On August 28, 2009, SBS Commercial Door Hardware, LLC, filed a Notice of Transfer of Reserved Entity Name with the Secretary of State indicating it transferred its reserved entity name to Corporation Service Company, 2711 Centerville Road, Suite 400, Wilmington, NC [sic] 19808," and that the date of original application to reserve the "SBS Commercial Door Hardware, LLC," name had been June 9, 2009. The court's independent internet inquiry revealed that that address in Wilmington, Delaware, is assigned to "remote agents" in that state bearing three different names, one of which is Corporation Service Company. See http://www.corp.delaware.gov/ragt-c.shtml (site last visited Oct. 28, 2011).
The court's independent search of the www.secretary.state.nc website for "SBS/Martin Architectural Products, LLC" yields results indicating,
• SBS/Martin also was "formed" on June 24, 2009;
• its only "current member" is "SBS Commercial Door Hardware, LLC," with which it shares common mailing address;
• the SOSID numbers assigned by the Secretary of State to SBS/Martin Architectural Products, LLC, and SBS Commercial Door Hardware, LLC, are two digits apart; and
• "Corporation Service Company" is listed as SBS/Martin's registered agent in North Carolina, with a Hillsborough Street address in Raleigh, but a Change of Registered Agent form was filed in July 2010, naming National Registered Agents, Inc., on Penmarc Drive, Raleigh.
SBS Commercial Door and Hardware, LLC's SOSID number is 1113361. See http://www.secretary.state.nc.us/corporations/Corp.aspx?PitemId=9134418 . SBS/Martin Architectural Products, LLC's SOSID is 1113363. See http://www.secretarv.state.nc.us/corporations/Corp.aspx?PitemId=9134416 . Sites last visited Oct. 28, 2011).

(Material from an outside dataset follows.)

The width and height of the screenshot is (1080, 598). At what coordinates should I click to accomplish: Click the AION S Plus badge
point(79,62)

The upshot of the foregoing observations is that the inquiry appropriate to the motions now before the court is not whether the facts alleged in the Amended Complaint and inferences to be drawn therefrom are true; it is whether Ms. Little has alleged a sufficient factual ground for subject matter jurisdiction and "enough facts to state a claim to relief that is plausible on its face." Twombly, 559 U.S. at 570. Ms. Little's Amended Complaint sets out in dazzling detail, allegations — deemed true for purposes of the instant motions — of the named defendants' genealogy and interrelationships which tend to demonstrate how each named defendant purportedly is or might be identified as her "employer" by virtue of its current or former ownership interest in Martin Architectural. Additionally, the defendants' Financial Disclosure Statements filed herein pursuant to FED. R. CIV. P. 7.1 and Local Civil Rule 7.3 cast an even brighter beam on the Escher-esque corporate structures of the companies that purportedly own or have owned Martin Architectural during the relevant time period.

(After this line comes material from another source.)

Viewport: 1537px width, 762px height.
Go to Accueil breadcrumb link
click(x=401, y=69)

Maurits Cornelis ("M.C.") Escher was a Dutch graphic artist known for his "impossible constructions, explorations of infinity, architecture, and tessellations." M.C. Escher,http//en.wikipedia.org/wikj/M. C. Escher (site last visited Oct. 18, 2011).
IV. CONCLUSION
Based on the foregoing, the court hereby ADOPTS the rationale of the M R, as MODIFIED and CLARIFIED herein. The moving defendants' Objections [DE-40] are OVERRULED. The court hereby ORDERS that the functionally identical motions to dismiss [DE-19] filed by defendants SBS Commercial Door and Hardware, LLC, and [DE-22] filed by Cook Boardman, Inc., and The Cook Boardman Group, LLC, pursuant to Rule 12(b)(6) and/or Rule 12(b)(1), are DENIED.
In accordance with Judge Gates' ruling [DE-37] on the defendants' joint motion to stay discovery [DE-32], the parties must conduct their mandatory Rule 26(f) meeting no later than 14 days after the filing date of this order, and must file a discovery plan within 14 days after the meeting.
Finally, the Clerk of Court is DIRECTED to correct the divisional assignment and case number designation of this lawsuit. See Notice of Deficiency entered September 16, 2010.
SO ORDERED.
(site last visited Oct. 28, 2011). Below the listed address on that page, there is a direct link to "STOCKSUPPLY.COM." See id.